You can obtain a pandas DataFrame containing all extracted data from an EMData object.

>>> df = data.to_pandas()

Extracted scalebar information can be accessed from the scalebar attribute of an EMData object.

>>> sb_text = data.scalebar.text
>>> conversion = data.scalebar.conversion
>>> units = data.scalebar.units
>>> sb_contours = data.scalebar.scalebar_contour

And that's it!

ImageDataExtractor currently supports HTML documents from the Royal Society of Chemistry and XML files obtained using the Elsevier Developers Portal.

Segmentation Model Adjustment

The segmentation model can be adjusted using the seg keyword arguments of ide.extract:

>>> data = ide.extract(input_path, seg_bayesian=True, seg_tu=0.0125, seg_n_samples=30, seg_device='cpu')

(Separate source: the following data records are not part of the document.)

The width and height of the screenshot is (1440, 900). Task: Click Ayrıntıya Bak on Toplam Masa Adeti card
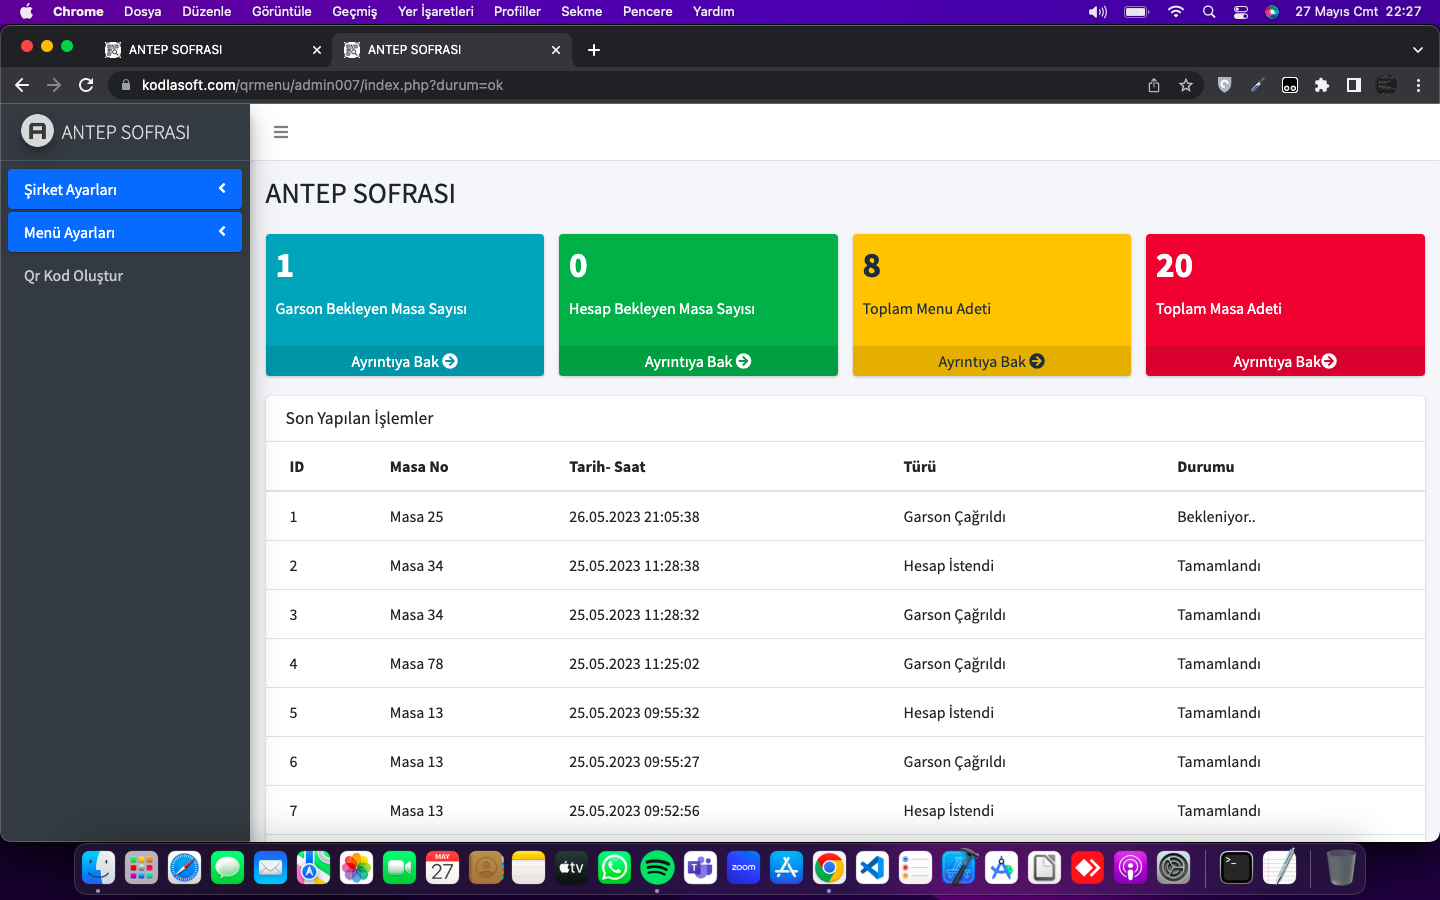pos(1284,362)
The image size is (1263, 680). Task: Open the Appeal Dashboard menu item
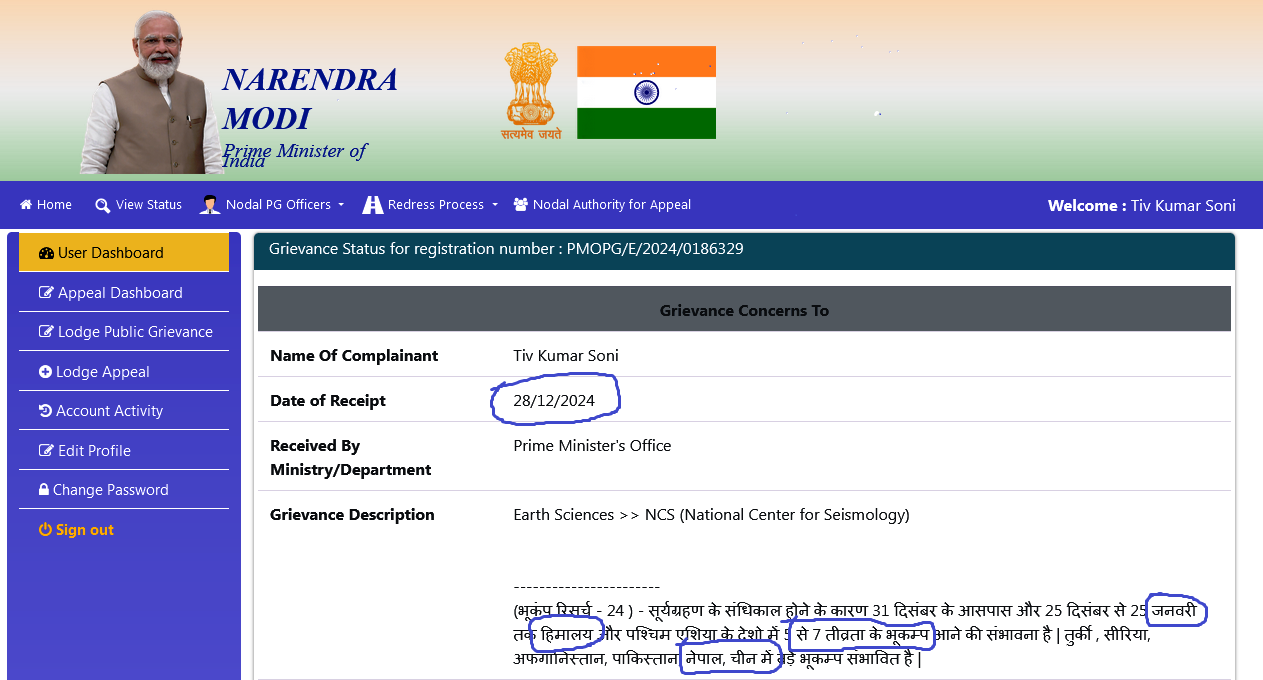(x=120, y=293)
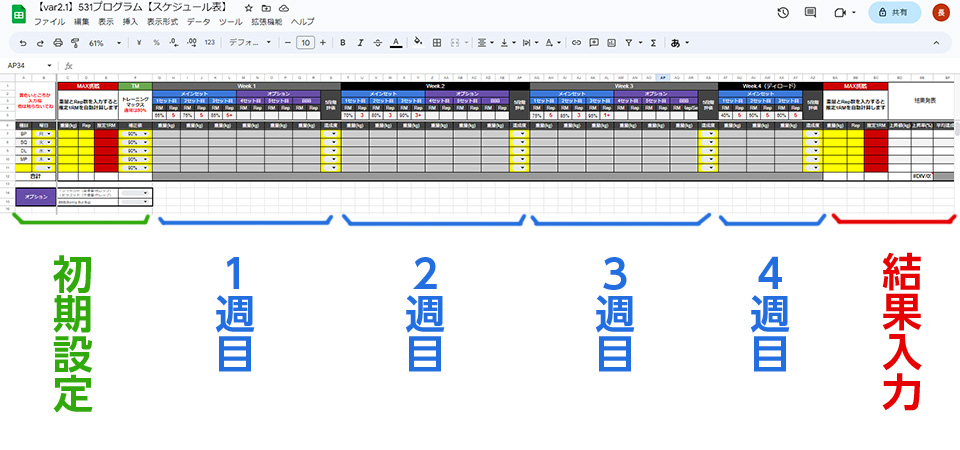The width and height of the screenshot is (960, 450).
Task: Toggle bold formatting
Action: [342, 43]
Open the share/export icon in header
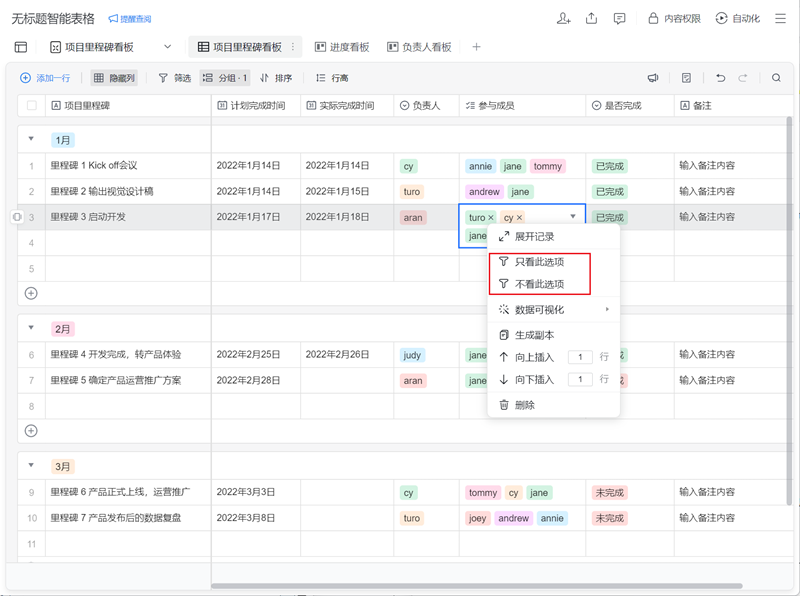The width and height of the screenshot is (800, 596). [592, 18]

a. Bayesian Particle Segmentation

For optimal performance, particle segmentation is performed using Bayesian inference by default. Segmentation can be performed discriminatively, although this is not recommended, due to the significant accuracy and precision gains afforded by the Bayesian version. Setting the seg_bayesian argument to True will allow the segmentation model to run in the recommended Bayesian-mode. The default is True.

b. Uncertainty Filtering Threshold

False positives are filtered automatically using the uncertainties afforded by Bayesian inference. The threshold beyond which particles are filtered can be adjusted using the seg_tu parameter. The default is 0.0125.

c. Number of Monte Carlo Samples

Performing Bayesian inference by Monte Carlo sampling slows down the extraction process noticeably. The number of Monte Carlo samples used in inference can be set using the seg_n_samples argument. The default is 30.

d. GPU-Accelerated Extraction

Extraction can be accelerated by utilising a Graphics Processing Unit (GPU). Specifying the device argument as 'cuda' allows particle segmentation to be performed on a GPU, if one is available. This can speed up extraction significantly, particularly if extraction is being run in Bayesian mode. The default is 'cpu'.